An.bti parla della mancanza di autisti alla Camera
Presentato uno studio sulla carenza di conducenti nel trasporto turistico
Giovedì 18 giugno scorso presso la sala stampa della Camera dei deputati si è tenuto l’incontro, organizzato da An.bti Confcommercio ‘Senza autisti, senza viaggi! Futuro a rischio per i bus turistici e per tutto l’autotrasporto’. L’evento è stato moderato da Andrea Camertoni, direttore di An.Bti Confcommercio e ha visto la partecipazione di numerosi parlamentari di vari schieramenti politici. Dallo studio presentato dall’ufficio studi di An.bti Confcommercio emerge una fotografia preoccupante del settore. Nel nostro paese attualmente mancano tra gli 8.000 e i 9.000 autisti nel solo comparto trasporto persone, con il preoccupante dato che la quota di conducenti under 25 si attesta tra il 3 e il 5 per cento a fronte di una forza lavoro sempre più anziana e vicina all’uscita dal mercato del lavoro.
«La carenza di autisti rappresenta una delle principali emergenze per il trasporto persone, in Italia e in Europa.

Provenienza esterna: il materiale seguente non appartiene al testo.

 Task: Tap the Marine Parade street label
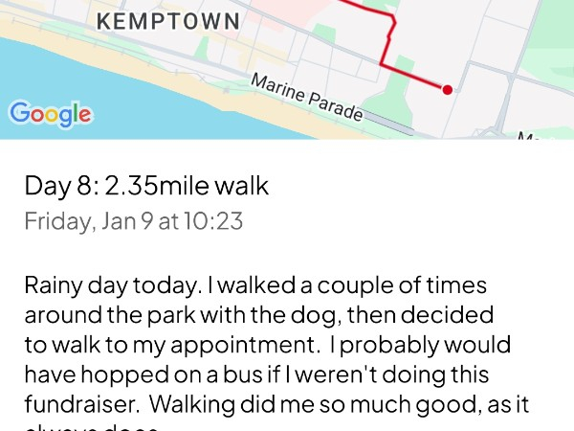tap(306, 98)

È necessario intervenire con misure concrete per ridurre i costi di accesso alla professione, favorire il ricambio generazionale e valorizzare una figura professionale essenziale per la mobilità del Paese», ha dichiarato Camertoni. Parole a cui seguono quelle del presidente di An.Bti Confcommercio Riccardo Verona, titolare assieme al fratello Piero del bus operator F.lli Verona di Pietrasanta (Lu): «La carenza di autisti non nasce per caso e dobbiamo avere il coraggio di interrogarci anche su ciò che non ha funzionato negli ultimi anni. Oggi fare l’autista turistico richiede competenze elevate, responsabilità crescenti e grande disponibilità personale, ma la professione ha perso attrattività economica e sociale. Dobbiamo restituire dignità, prospettive e riconoscimento a un mestiere fondamentale per il turismo italiano».

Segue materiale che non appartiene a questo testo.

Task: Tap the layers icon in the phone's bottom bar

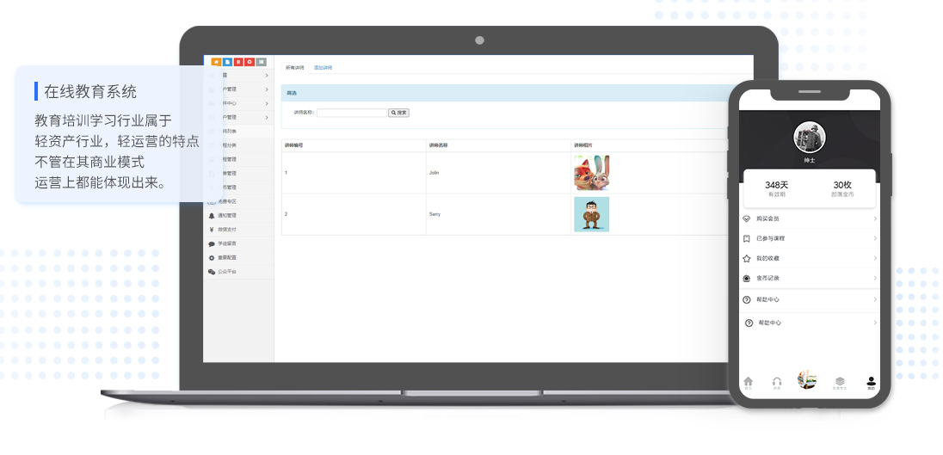Action: (840, 381)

L’importante evento è stato promosso con il sostegno dell’onorevole Chiara Tenerini di Forza Italia, componente dell’XI Commissione (Lavoro pubblico e privato), che ha sottolineato la necessità di rafforzare le politiche a sostegno del comparto. «Il Decreto Flussi rappresenta uno strumento importante, ma la vera sfida è rendere nuovamente attrattiva la professione per i giovani italiani. Serve un grande lavoro di orientamento nelle scuole per far conoscere le opportunità offerte da mestieri oggi essenziali per il Paese. Dobbiamo investire sul valore, sulla dignità e sulle prospettive occupazionali di professioni che resteranno centrali anche nell’era dell’innovazione tecnologica», ha sottolineato la deputata. Parole a cui seguono quelle dell’onorevole Gianluca Caramanna di Fratelli d’Italia, componente della X Commissione (Attività produttive, Commercio e Turismo) e consigliere del Ministro del Turismo per i rapporti istituzionali, secondo cui: «il trasporto turistico rappresenta un asset strategico per il sistema Paese, con un impatto economico di circa 2,5 miliardi di euro e oltre 20.000 addetti. In una fase in cui il turismo italiano punta sempre più alla delocalizzazione dei flussi e alla valorizzazione delle destinazioni meno servite dalle grandi infrastrutture, il ruolo dei bus turistici diventa fondamentale. Per questo è necessario continuare a sostenere il settore, intervenendo sui costi, sulla formazione e sulla carenza di autisti qualificati. Sul tema delle mance, più che introdurre forme di obbligatorietà che rischierebbero di trasformarsi in una tassa, occorre promuovere strumenti che valorizzino il servizio reso e riconoscano la professionalità degli autisti. Salvaguardare e rafforzare questo comparto significa investire nel futuro del turismo italiano».